SET EXERCISE: Reproduce the data below word for word, from the line with "You are a computer-use agent. 534x950 pixels." up to and including the line with "pyautogui.click(x=1452, y=148)". Leave the pictures out of your answer.

SOURCE RECORDS:
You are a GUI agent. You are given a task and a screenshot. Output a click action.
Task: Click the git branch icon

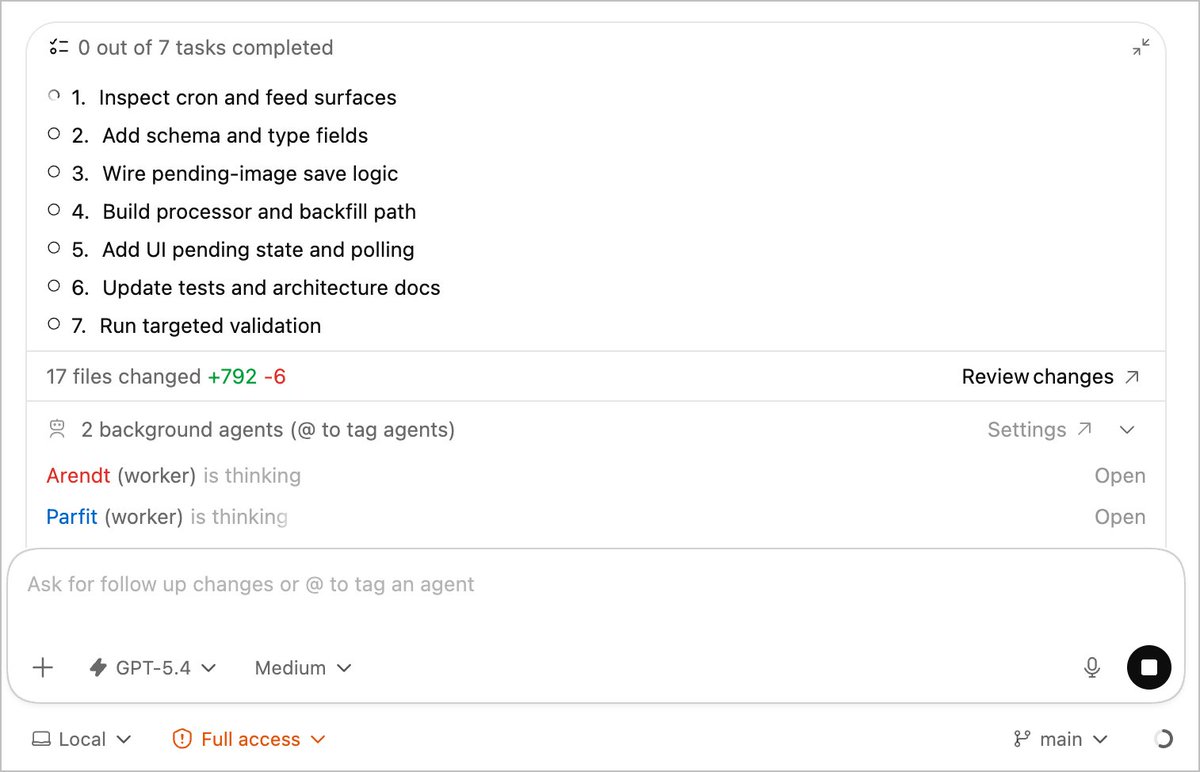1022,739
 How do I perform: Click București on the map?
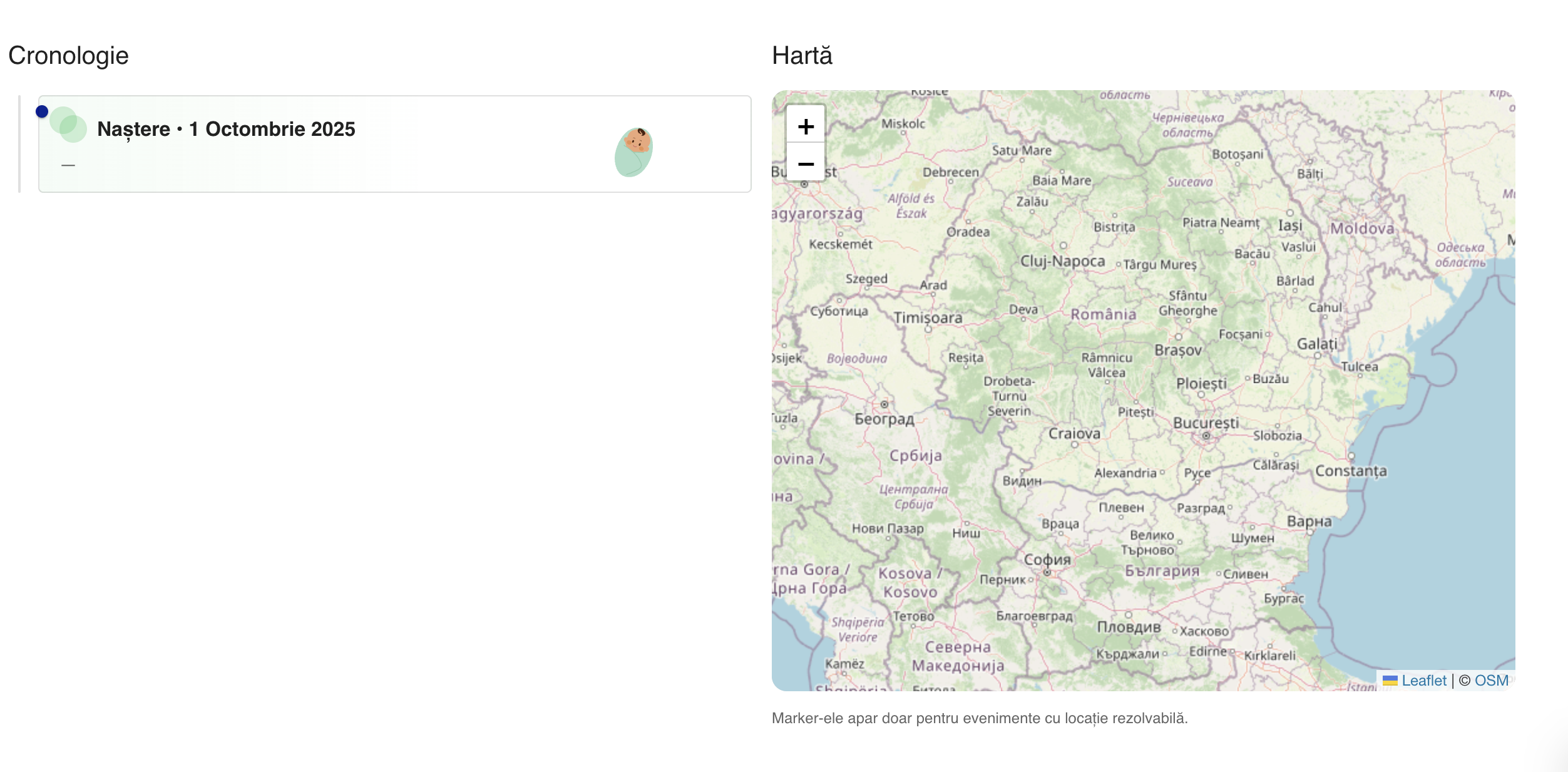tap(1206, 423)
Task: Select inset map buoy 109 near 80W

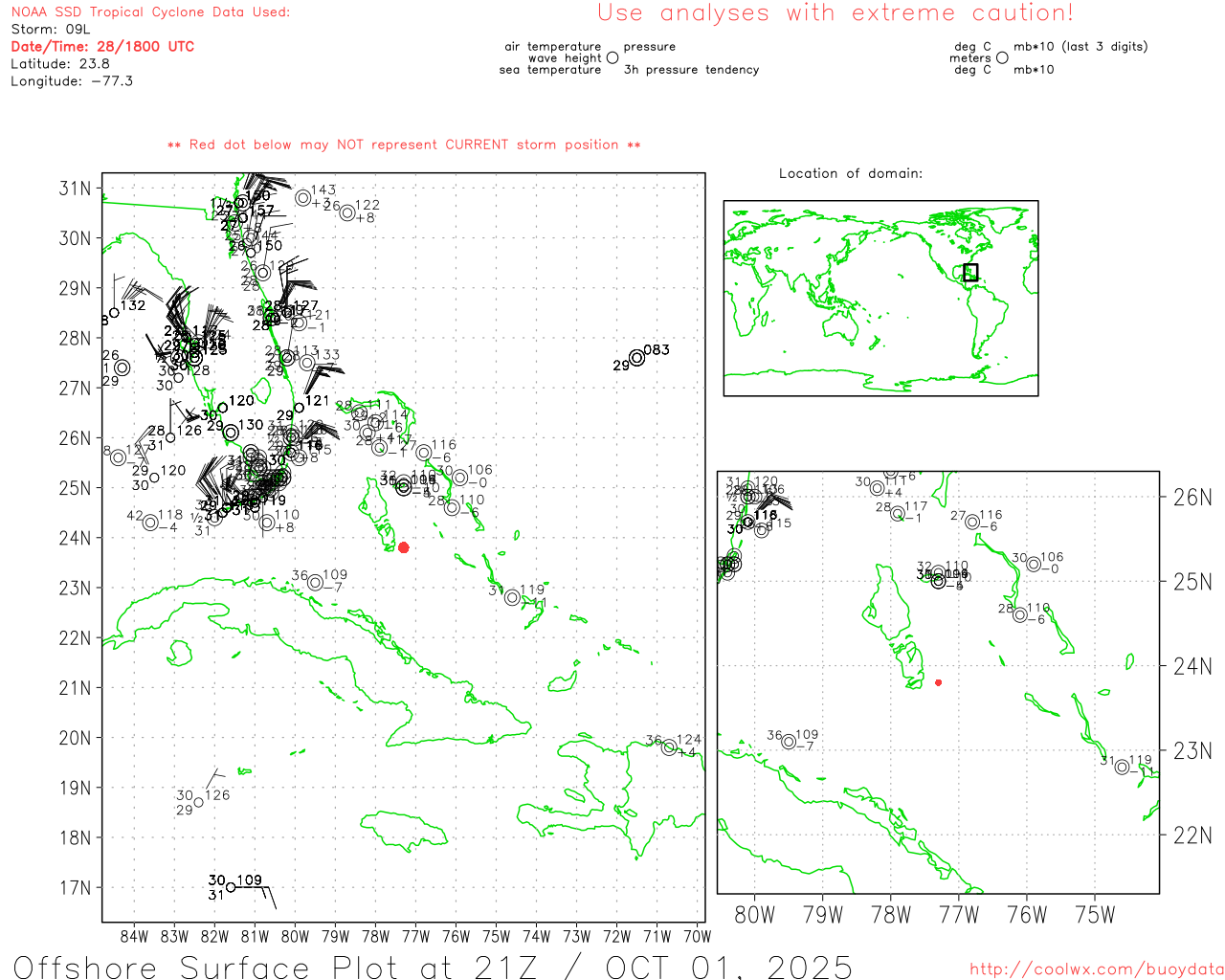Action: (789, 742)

==

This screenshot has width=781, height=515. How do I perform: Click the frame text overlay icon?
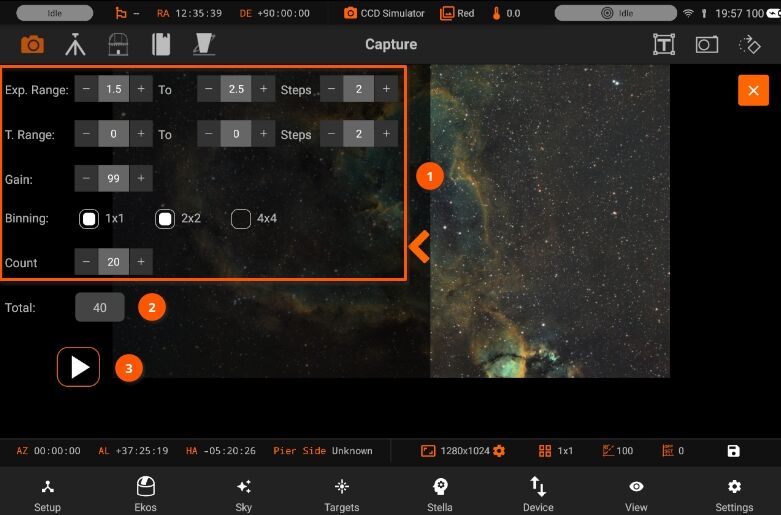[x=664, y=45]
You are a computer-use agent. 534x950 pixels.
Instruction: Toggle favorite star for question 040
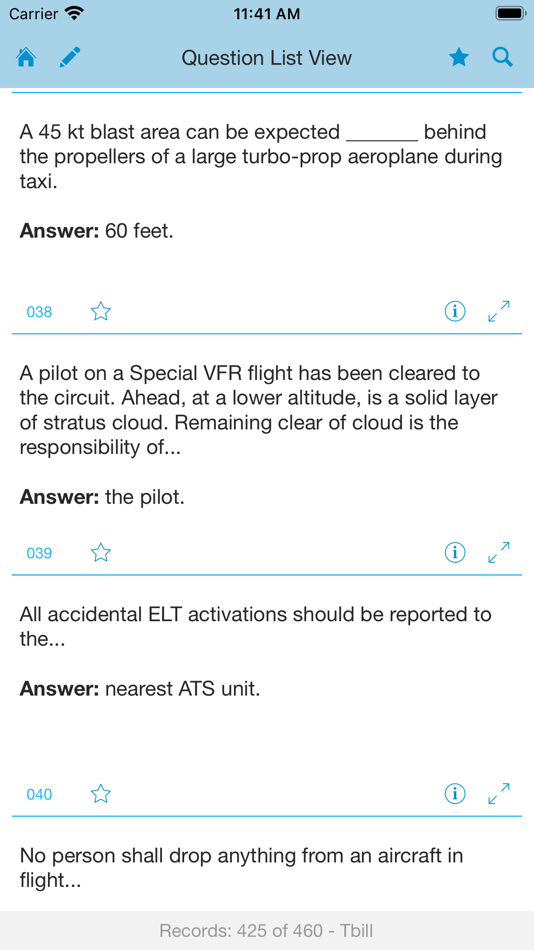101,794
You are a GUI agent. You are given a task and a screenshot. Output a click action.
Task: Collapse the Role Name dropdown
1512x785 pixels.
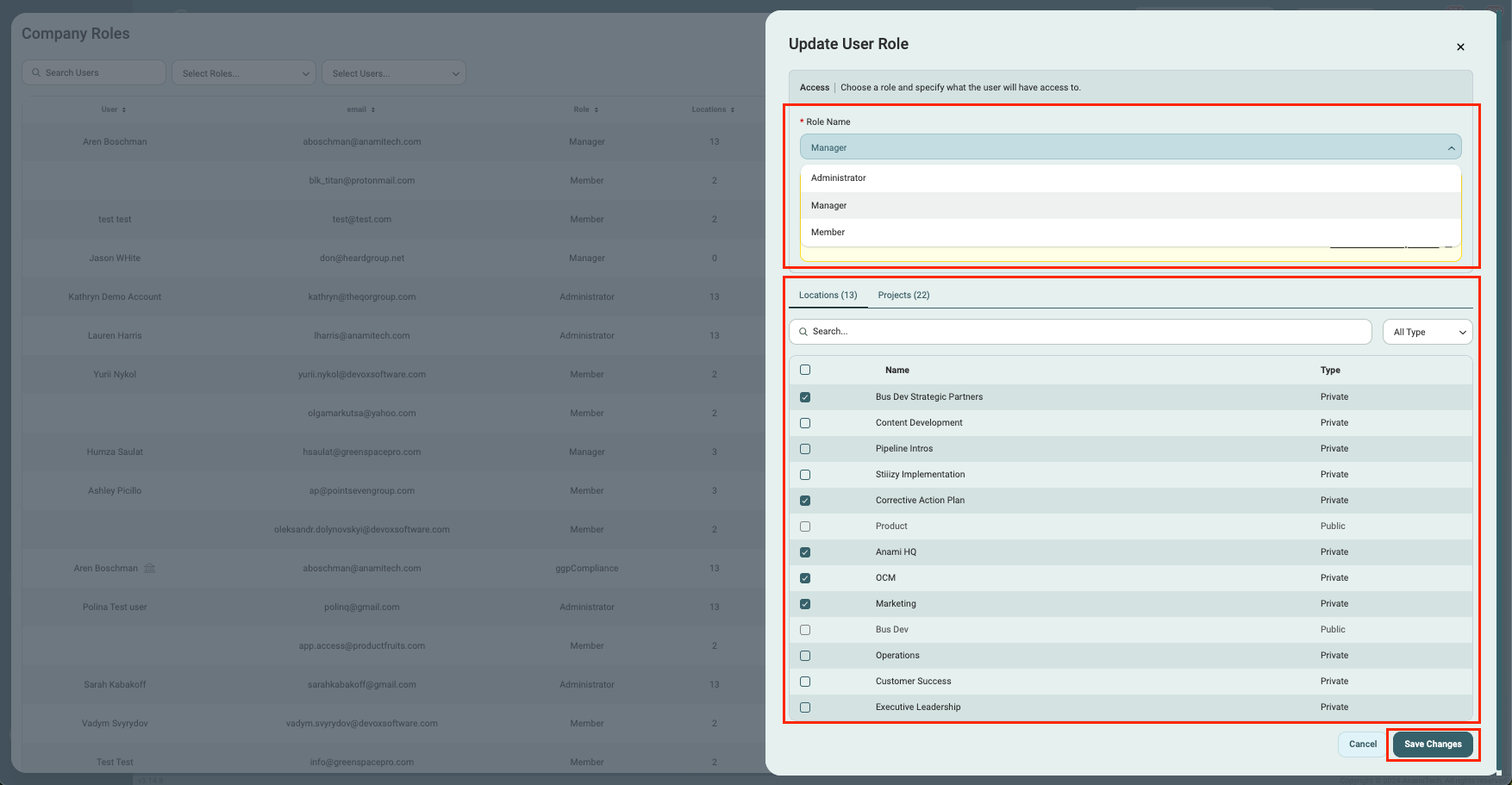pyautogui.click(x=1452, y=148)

==

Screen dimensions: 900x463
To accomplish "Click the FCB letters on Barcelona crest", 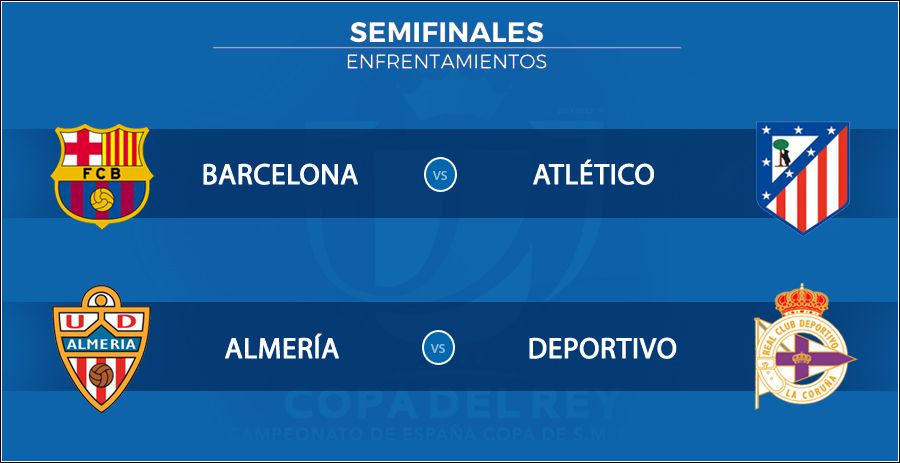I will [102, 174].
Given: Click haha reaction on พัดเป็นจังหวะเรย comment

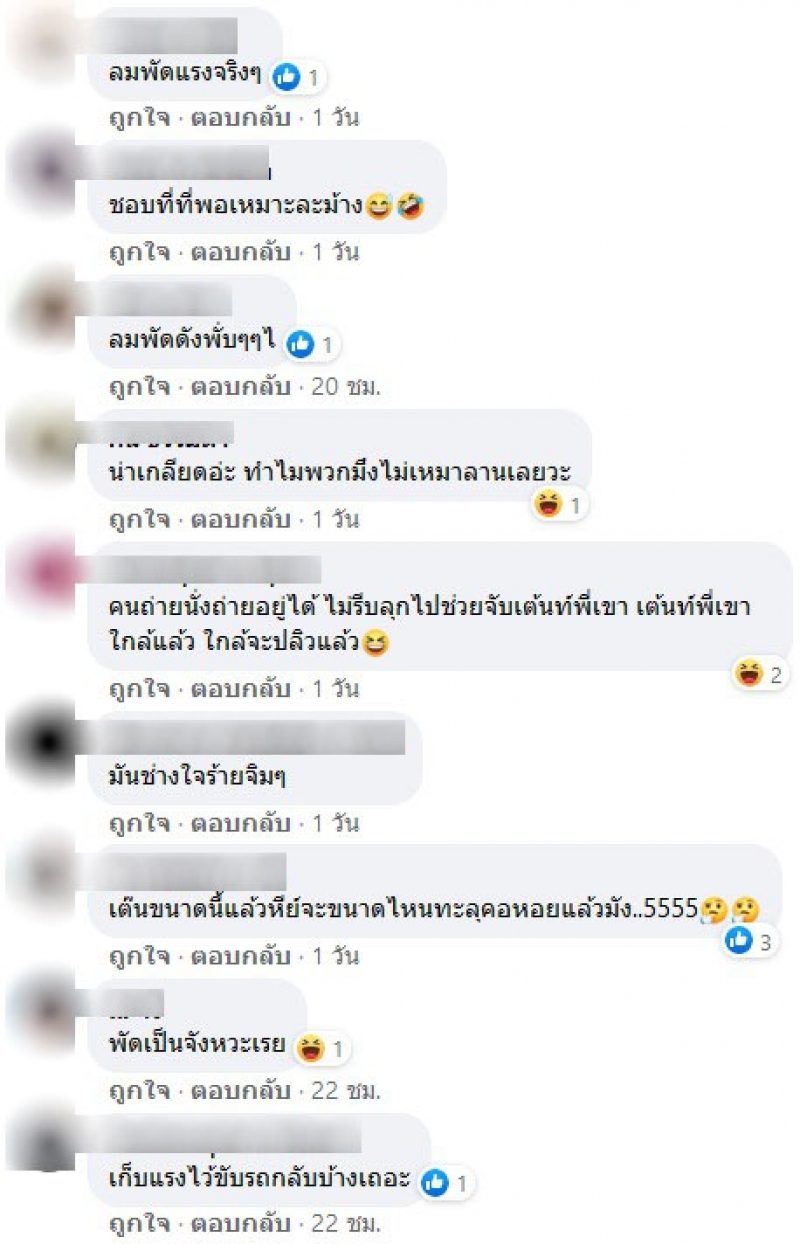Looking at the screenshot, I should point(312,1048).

OUTPUT:
You are a computer-use agent. 534x950 pixels.
Instruction: Toggle favorite star for question 040
101,794
You are a GUI agent. You are given a task and a screenshot. Output a click action.
Task: Collapse the Role Name dropdown
1512x785 pixels.
pyautogui.click(x=1452, y=148)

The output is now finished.